INSTRUCTIONS FOR THE TASK:
Can you write out the knight-moves text again, beginning at the words "n=8, start=(0,0), target=(1,2)" and stopping after "lengthen the path.", with "straight-line distance" swapped for "Euclidean distance" each time it appears?

PROVIDED TEXT:
======

Knight Attack

Knight Attack

On an n × n chessboard, a knight starts at (startRow, startCol). Return the minimum number of knight moves to reach (targetRow, targetCol), or -1 if unreachable. A knight moves in an L: ±1/±2 or ±2/±1.

knightAttack(n, startRow, startCol, targetRow, targetCol)

Input format: n | startRow startCol | targetRow targetCol.

Examples

n=8, start=(0,0), target=(1,2)   // → 1
n=8, start=(0,0), target=(2,2)   // → 4   (the famous "two squares diagonal" case)
n=8, start=(0,0), target=(0,0)   // → 0

Walkthrough

Thinking it through

You want the minimum number of moves, where every move costs the same one unit. Whenever a problem asks for fewest steps in a graph with equally-weighted edges, that's the signal to reach for breadth-first search, not DFS or greedy jumping toward the target.

Why not just aim toward the target?

Greedily picking the knight move that looks geometrically closest doesn't work — a knight's movement is irregular, and the move that looks closest in straight-line distance isn't necessarily part of the shortest sequence, since the knight can only land on specific offset squares. Greedy choices can dead-end or lengthen the path.

Why BFS is exactly right

Model the board as a graph: each square is a node, with an edge between two squares a knight can jump directly between (up to eight moves from any square). Fewest moves between two nodes in an unweighted graph is exactly what BFS finds.

======

EXTRACTED DATA:
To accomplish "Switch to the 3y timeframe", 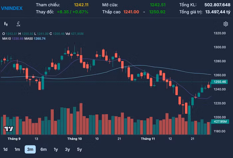I will pyautogui.click(x=67, y=149).
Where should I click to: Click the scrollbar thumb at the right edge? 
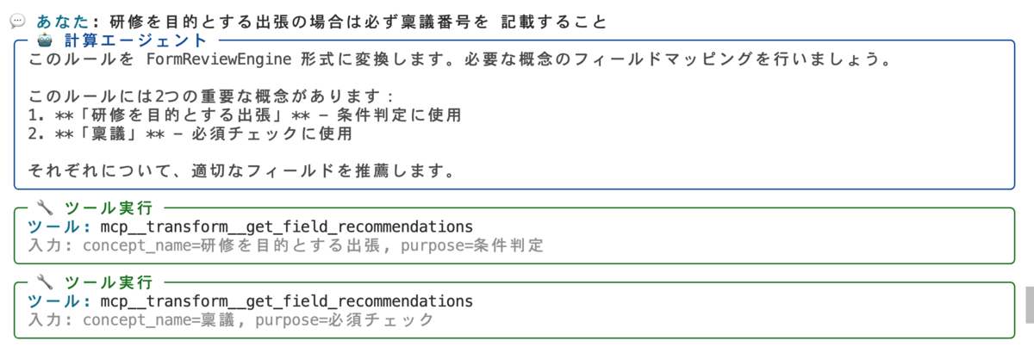point(1029,302)
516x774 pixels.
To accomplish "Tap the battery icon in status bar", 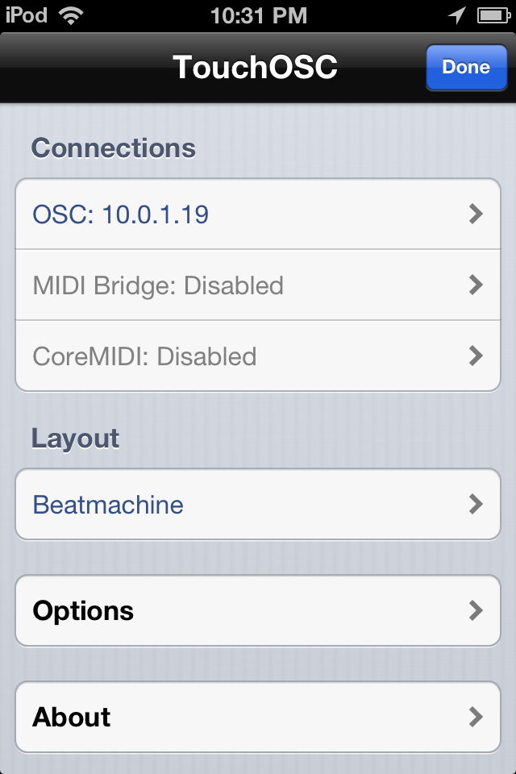I will click(490, 15).
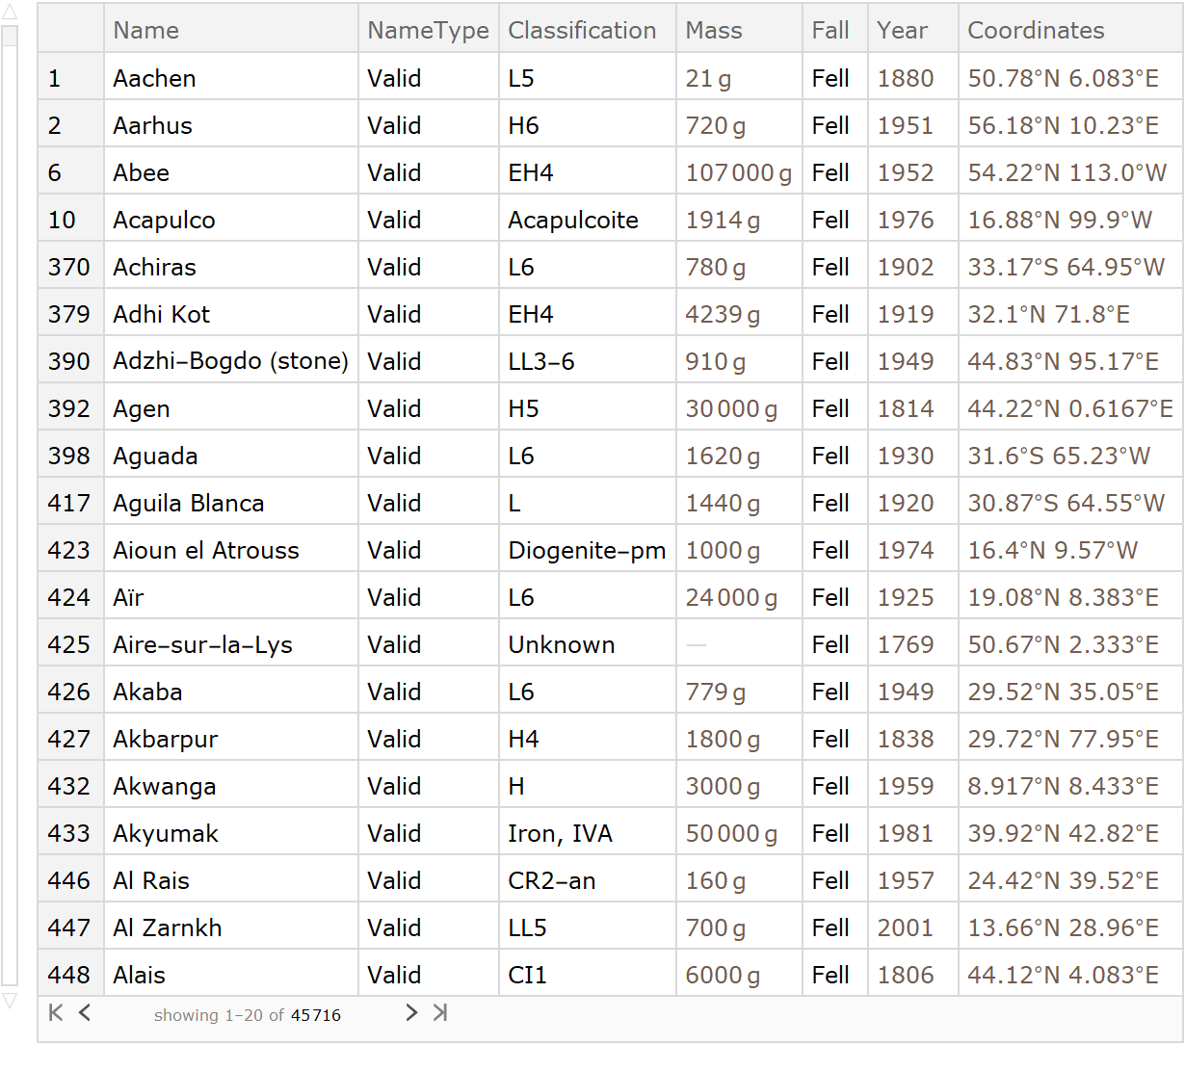Click the scroll down arrow at bottom left

10,1002
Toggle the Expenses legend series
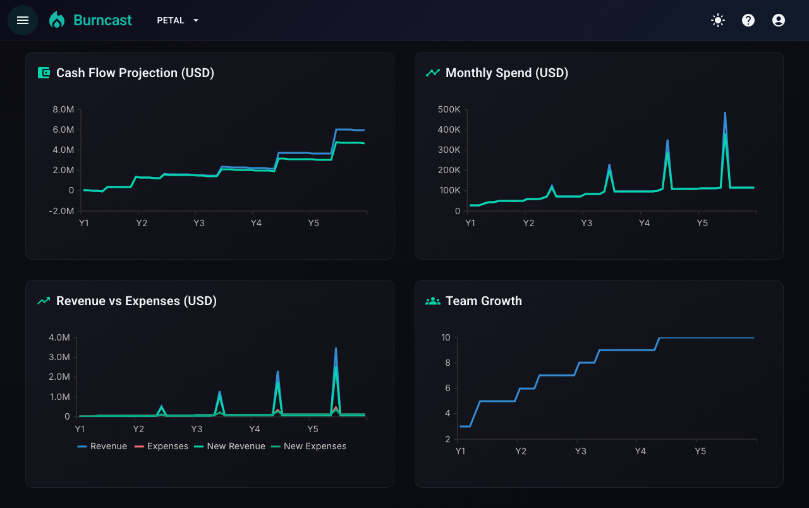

======

RESULT FOR THIS EXERCISE:
n=8, start=(0,0), target=(1,2)   // → 1
n=8, start=(0,0), target=(2,2)   // → 4   (the famous "two squares diagonal" case)
n=8, start=(0,0), target=(0,0)   // → 0

Walkthrough

Thinking it through

You want the minimum number of moves, where every move costs the same one unit. Whenever a problem asks for fewest steps in a graph with equally-weighted edges, that's the signal to reach for breadth-first search, not DFS or greedy jumping toward the target.

Why not just aim toward the target?

Greedily picking the knight move that looks geometrically closest doesn't work — a knight's movement is irregular, and the move that looks closest in Euclidean distance isn't necessarily part of the shortest sequence, since the knight can only land on specific offset squares. Greedy choices can dead-end or lengthen the path.